Promovida pela Conferência Nacional dos Bispos do Brasil, (CNBB) a coleta acontece em capelas, paróquias, santuários e catedrais de todo o país e integra o caminho espiritual da Campanha da Fraternidade.
Gesto concreto da Quaresma
A coleta é apresentada pela Igreja como expressão da esmola quaresmal, prática tradicional do tempo da Quaresma que convida os cristãos à conversão por meio da oração, do jejum e da caridade.

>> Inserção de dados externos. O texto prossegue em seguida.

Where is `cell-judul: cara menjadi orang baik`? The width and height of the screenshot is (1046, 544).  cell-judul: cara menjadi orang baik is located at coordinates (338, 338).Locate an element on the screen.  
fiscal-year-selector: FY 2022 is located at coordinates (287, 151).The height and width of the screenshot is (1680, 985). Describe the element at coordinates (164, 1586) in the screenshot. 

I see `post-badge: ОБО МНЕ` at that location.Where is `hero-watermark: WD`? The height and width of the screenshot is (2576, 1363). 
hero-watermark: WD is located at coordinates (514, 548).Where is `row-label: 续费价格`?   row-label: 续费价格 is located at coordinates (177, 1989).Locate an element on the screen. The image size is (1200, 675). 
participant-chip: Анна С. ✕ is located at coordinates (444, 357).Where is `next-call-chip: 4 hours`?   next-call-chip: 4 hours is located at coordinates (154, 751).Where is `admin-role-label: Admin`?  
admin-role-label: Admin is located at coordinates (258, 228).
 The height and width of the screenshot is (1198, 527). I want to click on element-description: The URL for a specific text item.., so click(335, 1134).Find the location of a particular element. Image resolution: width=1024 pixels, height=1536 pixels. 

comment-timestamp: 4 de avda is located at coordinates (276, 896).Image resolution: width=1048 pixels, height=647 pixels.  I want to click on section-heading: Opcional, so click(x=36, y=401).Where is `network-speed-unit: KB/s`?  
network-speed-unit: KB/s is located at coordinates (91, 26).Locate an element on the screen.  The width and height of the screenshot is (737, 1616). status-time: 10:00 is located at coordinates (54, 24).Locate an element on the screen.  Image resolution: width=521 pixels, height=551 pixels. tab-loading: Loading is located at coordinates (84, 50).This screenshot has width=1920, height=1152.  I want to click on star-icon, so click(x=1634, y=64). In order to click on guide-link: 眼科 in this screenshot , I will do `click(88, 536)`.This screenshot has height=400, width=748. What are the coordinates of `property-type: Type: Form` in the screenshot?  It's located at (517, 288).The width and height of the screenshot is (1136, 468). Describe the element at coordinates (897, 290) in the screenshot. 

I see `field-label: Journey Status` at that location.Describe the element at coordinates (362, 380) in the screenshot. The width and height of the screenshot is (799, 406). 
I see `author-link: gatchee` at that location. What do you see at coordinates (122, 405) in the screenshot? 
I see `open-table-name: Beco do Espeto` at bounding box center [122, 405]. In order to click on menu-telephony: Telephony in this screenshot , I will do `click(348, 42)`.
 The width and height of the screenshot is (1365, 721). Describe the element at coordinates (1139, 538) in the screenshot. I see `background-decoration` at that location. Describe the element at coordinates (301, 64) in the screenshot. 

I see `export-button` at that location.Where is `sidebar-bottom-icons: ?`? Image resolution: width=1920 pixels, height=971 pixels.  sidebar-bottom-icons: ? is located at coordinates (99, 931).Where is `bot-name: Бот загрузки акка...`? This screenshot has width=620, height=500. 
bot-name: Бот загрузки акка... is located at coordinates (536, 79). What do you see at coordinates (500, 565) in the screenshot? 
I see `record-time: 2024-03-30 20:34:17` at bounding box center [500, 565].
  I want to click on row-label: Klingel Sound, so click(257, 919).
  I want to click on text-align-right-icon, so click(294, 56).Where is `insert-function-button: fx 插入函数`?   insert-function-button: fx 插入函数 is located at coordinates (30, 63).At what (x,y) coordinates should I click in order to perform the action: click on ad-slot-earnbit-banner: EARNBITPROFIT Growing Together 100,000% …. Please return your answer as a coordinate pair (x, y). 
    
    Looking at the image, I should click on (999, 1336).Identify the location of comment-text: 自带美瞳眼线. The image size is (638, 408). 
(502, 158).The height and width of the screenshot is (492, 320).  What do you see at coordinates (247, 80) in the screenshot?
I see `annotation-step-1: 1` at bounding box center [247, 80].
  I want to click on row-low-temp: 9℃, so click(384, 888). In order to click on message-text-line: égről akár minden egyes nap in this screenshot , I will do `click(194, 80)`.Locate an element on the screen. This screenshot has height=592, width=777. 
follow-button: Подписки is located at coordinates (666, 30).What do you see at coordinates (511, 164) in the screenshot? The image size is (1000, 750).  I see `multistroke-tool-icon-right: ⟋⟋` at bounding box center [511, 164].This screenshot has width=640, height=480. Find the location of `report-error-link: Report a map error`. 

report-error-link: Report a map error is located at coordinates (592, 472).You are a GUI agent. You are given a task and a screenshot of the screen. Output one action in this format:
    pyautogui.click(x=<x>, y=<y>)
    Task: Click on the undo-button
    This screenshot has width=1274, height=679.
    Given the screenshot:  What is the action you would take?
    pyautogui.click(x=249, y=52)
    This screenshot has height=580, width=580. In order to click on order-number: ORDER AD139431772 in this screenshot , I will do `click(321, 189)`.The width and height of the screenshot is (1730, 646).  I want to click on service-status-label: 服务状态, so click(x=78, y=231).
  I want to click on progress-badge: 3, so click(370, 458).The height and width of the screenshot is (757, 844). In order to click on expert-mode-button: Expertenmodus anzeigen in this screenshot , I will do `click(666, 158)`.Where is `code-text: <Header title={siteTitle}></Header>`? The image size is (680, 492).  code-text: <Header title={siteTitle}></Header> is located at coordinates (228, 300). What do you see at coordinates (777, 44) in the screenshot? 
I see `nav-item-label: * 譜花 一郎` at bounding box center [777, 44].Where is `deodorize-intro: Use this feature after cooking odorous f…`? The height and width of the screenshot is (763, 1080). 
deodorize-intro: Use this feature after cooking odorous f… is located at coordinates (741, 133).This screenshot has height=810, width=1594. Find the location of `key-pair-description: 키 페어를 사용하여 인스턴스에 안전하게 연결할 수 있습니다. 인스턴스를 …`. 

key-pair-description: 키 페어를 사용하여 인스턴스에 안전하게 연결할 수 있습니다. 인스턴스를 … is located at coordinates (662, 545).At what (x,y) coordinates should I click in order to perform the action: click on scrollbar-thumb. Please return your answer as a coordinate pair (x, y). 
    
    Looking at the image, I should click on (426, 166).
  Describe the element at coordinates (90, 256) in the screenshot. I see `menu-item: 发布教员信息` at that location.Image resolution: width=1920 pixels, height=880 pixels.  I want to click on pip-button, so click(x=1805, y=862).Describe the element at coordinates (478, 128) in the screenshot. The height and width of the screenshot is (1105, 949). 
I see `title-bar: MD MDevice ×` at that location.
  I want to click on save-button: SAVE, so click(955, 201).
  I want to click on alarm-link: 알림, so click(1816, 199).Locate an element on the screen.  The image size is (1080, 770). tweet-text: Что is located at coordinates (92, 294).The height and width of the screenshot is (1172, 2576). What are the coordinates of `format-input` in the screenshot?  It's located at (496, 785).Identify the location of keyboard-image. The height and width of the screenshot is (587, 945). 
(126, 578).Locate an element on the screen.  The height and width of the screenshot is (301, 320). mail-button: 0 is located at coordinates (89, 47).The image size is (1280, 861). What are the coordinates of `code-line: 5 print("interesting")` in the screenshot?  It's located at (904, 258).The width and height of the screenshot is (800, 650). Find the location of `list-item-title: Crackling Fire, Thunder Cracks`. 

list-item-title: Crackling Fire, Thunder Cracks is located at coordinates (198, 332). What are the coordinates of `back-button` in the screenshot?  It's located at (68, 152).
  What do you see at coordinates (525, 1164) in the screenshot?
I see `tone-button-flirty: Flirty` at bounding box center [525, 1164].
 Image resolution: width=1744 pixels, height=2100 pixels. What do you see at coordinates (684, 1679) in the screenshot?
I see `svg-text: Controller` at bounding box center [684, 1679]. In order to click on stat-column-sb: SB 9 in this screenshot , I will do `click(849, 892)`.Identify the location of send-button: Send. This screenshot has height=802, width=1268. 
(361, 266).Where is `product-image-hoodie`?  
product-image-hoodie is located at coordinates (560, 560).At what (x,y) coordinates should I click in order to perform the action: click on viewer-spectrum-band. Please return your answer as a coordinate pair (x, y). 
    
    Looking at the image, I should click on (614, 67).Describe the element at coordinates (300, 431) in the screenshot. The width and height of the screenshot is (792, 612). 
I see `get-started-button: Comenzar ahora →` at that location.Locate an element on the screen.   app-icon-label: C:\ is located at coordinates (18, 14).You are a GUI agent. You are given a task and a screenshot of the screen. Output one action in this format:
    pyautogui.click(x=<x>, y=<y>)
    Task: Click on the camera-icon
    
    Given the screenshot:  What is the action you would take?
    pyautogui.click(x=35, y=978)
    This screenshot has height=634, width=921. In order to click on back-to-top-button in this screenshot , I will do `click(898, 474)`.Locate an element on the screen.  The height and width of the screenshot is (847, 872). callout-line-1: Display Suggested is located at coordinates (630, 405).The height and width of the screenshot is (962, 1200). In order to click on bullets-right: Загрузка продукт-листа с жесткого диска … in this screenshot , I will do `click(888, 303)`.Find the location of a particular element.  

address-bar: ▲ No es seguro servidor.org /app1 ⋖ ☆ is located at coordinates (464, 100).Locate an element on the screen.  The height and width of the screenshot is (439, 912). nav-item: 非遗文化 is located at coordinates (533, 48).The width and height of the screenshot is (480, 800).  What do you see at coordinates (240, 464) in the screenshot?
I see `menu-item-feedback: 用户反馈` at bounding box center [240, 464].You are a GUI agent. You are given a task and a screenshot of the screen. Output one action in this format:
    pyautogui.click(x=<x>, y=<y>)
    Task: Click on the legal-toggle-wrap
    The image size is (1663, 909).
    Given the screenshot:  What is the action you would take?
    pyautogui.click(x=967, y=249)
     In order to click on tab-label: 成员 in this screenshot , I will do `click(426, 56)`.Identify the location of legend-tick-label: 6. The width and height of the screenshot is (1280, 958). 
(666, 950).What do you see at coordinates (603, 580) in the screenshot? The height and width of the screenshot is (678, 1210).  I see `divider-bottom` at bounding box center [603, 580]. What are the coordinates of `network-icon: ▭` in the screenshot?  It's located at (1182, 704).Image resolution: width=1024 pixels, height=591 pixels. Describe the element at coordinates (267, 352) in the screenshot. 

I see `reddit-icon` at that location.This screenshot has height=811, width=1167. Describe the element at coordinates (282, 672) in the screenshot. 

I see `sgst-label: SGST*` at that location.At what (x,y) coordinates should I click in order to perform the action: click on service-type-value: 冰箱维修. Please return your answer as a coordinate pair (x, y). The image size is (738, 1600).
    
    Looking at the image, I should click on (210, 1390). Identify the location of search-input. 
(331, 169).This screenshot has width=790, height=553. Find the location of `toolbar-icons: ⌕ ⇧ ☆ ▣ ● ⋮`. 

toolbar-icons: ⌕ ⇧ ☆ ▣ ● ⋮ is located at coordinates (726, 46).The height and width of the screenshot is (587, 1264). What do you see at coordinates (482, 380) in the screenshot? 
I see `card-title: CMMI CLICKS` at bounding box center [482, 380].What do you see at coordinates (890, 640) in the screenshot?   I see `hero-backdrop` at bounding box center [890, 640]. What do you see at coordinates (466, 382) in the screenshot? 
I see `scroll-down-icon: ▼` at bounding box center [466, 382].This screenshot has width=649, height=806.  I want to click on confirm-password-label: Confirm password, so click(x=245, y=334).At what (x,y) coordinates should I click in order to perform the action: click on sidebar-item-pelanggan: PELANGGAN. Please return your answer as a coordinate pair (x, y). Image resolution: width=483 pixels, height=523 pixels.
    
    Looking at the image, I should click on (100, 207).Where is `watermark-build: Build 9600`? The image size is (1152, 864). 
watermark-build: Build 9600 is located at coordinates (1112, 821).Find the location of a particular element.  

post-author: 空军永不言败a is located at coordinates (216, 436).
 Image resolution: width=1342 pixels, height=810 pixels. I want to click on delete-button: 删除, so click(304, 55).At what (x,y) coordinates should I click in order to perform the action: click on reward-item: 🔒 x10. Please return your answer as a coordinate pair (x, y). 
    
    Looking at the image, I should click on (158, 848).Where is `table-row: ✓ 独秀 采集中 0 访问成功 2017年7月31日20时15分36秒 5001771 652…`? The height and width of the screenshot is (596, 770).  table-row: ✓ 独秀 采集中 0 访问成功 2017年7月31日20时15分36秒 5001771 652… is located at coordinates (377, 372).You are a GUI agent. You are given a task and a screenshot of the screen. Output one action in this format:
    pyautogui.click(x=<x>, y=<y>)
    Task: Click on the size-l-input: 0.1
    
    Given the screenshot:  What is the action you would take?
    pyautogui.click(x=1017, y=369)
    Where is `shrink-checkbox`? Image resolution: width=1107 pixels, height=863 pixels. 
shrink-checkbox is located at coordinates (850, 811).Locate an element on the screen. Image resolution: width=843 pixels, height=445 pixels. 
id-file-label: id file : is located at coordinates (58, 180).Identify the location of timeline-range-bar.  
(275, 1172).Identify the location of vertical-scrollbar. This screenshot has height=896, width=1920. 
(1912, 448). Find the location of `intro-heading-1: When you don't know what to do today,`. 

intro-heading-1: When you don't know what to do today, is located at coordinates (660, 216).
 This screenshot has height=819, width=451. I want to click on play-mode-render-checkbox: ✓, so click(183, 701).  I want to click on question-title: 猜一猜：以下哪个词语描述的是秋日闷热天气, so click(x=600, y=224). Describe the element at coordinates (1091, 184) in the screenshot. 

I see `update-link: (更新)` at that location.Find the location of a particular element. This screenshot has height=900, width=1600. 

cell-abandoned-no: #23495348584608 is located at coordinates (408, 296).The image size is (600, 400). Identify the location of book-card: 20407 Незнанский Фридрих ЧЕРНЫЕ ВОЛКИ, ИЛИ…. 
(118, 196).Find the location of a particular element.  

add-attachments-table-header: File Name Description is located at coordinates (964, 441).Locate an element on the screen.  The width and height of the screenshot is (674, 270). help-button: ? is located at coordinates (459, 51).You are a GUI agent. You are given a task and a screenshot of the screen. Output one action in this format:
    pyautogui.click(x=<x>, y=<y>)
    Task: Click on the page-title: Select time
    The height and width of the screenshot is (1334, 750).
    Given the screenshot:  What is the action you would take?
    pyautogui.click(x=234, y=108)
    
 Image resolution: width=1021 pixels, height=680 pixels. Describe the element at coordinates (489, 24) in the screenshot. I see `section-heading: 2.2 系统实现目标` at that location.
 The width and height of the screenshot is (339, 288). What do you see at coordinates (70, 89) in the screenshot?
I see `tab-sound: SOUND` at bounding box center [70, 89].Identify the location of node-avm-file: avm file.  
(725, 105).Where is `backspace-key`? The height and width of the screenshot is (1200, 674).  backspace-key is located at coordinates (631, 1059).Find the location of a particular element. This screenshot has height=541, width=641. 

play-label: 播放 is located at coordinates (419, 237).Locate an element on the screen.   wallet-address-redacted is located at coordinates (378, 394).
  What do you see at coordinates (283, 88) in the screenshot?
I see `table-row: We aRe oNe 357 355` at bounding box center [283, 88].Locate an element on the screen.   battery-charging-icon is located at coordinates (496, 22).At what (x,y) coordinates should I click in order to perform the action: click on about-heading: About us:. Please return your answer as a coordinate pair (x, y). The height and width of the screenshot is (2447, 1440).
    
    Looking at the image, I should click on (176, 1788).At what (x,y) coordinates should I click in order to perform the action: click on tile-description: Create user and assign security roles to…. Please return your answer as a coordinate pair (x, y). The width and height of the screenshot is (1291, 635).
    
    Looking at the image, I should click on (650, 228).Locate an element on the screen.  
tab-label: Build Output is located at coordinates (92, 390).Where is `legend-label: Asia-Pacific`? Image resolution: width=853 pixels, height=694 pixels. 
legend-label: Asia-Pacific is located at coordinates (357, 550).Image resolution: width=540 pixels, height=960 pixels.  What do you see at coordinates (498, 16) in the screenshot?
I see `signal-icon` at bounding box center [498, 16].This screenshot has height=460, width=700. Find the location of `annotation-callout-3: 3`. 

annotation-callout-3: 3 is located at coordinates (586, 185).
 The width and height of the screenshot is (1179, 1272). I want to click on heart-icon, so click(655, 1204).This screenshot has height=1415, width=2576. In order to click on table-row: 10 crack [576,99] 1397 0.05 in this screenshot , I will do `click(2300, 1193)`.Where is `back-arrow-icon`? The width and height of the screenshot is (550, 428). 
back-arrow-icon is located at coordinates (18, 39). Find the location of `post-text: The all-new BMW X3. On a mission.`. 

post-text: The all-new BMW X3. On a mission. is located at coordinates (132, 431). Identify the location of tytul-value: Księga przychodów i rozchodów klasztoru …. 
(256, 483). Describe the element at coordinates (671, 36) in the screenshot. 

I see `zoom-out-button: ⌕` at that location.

Segundo o secretário executivo de Campanhas da CNBB, padre Jean Poul Hansen, o gesto de partilha recorda que o jejum cristão deve sempre conduzir ao cuidado com o próximo.
Ele destaca que mesmo pequenas contribuições, quando unidas ao gesto solidário de milhões de fiéis, podem gerar impacto significativo na vida de pessoas e comunidades em situação de vulnerabilidade.
Apoio a projetos sociais
Os recursos arrecadados na Coleta Nacional da Solidariedade são destinados a dois fundos: o Fundo Diocesano de Solidariedade e o Fundo Nacional de Solidariedade.
Do total arrecadado, 60% permanecem nas dioceses, apoiando projetos sociais locais. Os outros 40% são destinados ao Fundo Nacional de Solidariedade, administrado pela CNBB.
Esse fundo financia iniciativas sociais em diferentes regiões do país, selecionadas por meio de editais que avaliam critérios técnicos, administrativos e pastorais.
Solidariedade que transforma
Além do apoio direto a projetos sociais, os recursos também contribuem para a animação das iniciativas sociais da Igreja no Brasil e para a promoção da própria Campanha da Fraternidade.
Em 2025, a Coleta Nacional da Solidariedade arrecadou cerca de 20 milhões de reais, destinados a iniciativas voltadas à promoção da dignidade humana e ao cuidado com os mais vulneráveis.
A iniciativa recorda que a vivência da Quaresma se traduz em gestos concretos de solidariedade, capazes de transformar a realidade e fortalecer a fraternidade nas comunidades.